Stéphane Janin : “MIFID 2, SFDR, CSRD et la taxonomie doivent être mieux coordonnés”

Stéphane Janin
Stéphane Janin plaide pour un report de la mise en application de la révision de MIFID 2 concernant les préférences ESG des investisseurs.

Interview – Révision de MIFID 2, AIFM, UCITS, CSRD, ELTIF…  Stéphane Janin, responsable mondial des évolutions réglementaires et des affaires publiques chez AXA Investment Managers, décrypte les principaux chantiers réglementaires de la gestion d’actifs. Et en profite pour faire passer plusieurs messages aux législateurs. 

De nombreux chantiers réglementaires sont en cours au niveau européen en ce qui concerne la gestion d’actifs. Quels sont ceux qui vous préoccupent le plus ?

A très court terme, nous scrutons particulièrement l’implémentation de MIFID 2 (Markets in Financial Instruments Directive) concernant les préférences ESG des clients. L’ESMA a sorti une consultation le 27 janvier dernier pour guider les régulateurs nationaux dans la mise en œuvre pratique des questionnaires définissant les préférences ESG (environnementales, sociales et de gouvernance) des investisseurs. Or le calendrier est serré : les distributeurs de produits financiers, les conseillers en investissement et les sociétés de gestion sont censés commencer à interroger leurs clients dès le mois d’août. D’autant que cette obligation concernera à la fois la clientèle des particuliers (retail) et la gestion sous mandat, qui inclut institutionnels, privés et professionnels. Nous pensons qu’une telle consultation à six mois de la date de mise en œuvre de cette révision de MIFID 2 plaide pour son report à janvier 2023, voire au-delà.
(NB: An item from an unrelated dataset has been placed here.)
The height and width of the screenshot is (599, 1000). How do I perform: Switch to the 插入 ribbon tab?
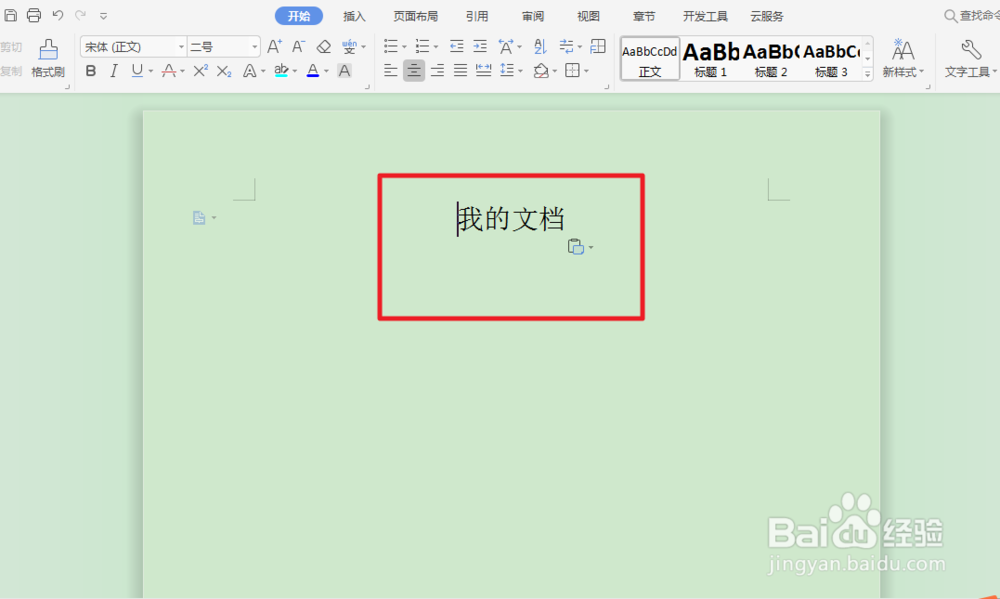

Pourquoi le calendrier actuel vous semble-t-il trop serré ?

La mise en place du questionnaire sur les préférences ESG est intrinsèquement lié à d’autres chantiers réglementaires en cours dans la finance durable : le SFDR (Sustainability Finance Disclosure Regulation), la taxonomie et la CSRD (Corporate Sustainability Reporting Directive). Or les normes techniques (RTS) du niveau 2 du SFDR n’entreront pas en vigueur avant janvier 2023 et la CSRD, qui définira les standards de communication extra-financière des entreprises, sera applicable au plus tôt en 2024. Comment pourrions-nous apporter à nos clients des réponses alignées avec les futures exigences des régulateurs si celles-ci ne sont pas connues ? Il faudrait davantage coordonner la révision de MIFID 2, SFDR, la taxonomie et la CSRD, qui ont été traitées en silos au sein du Plan d’action de la Commission européenne pour la finance durable lancé en 2018.

Parvenez-vous à faire passer ce message auprès des régulateurs ?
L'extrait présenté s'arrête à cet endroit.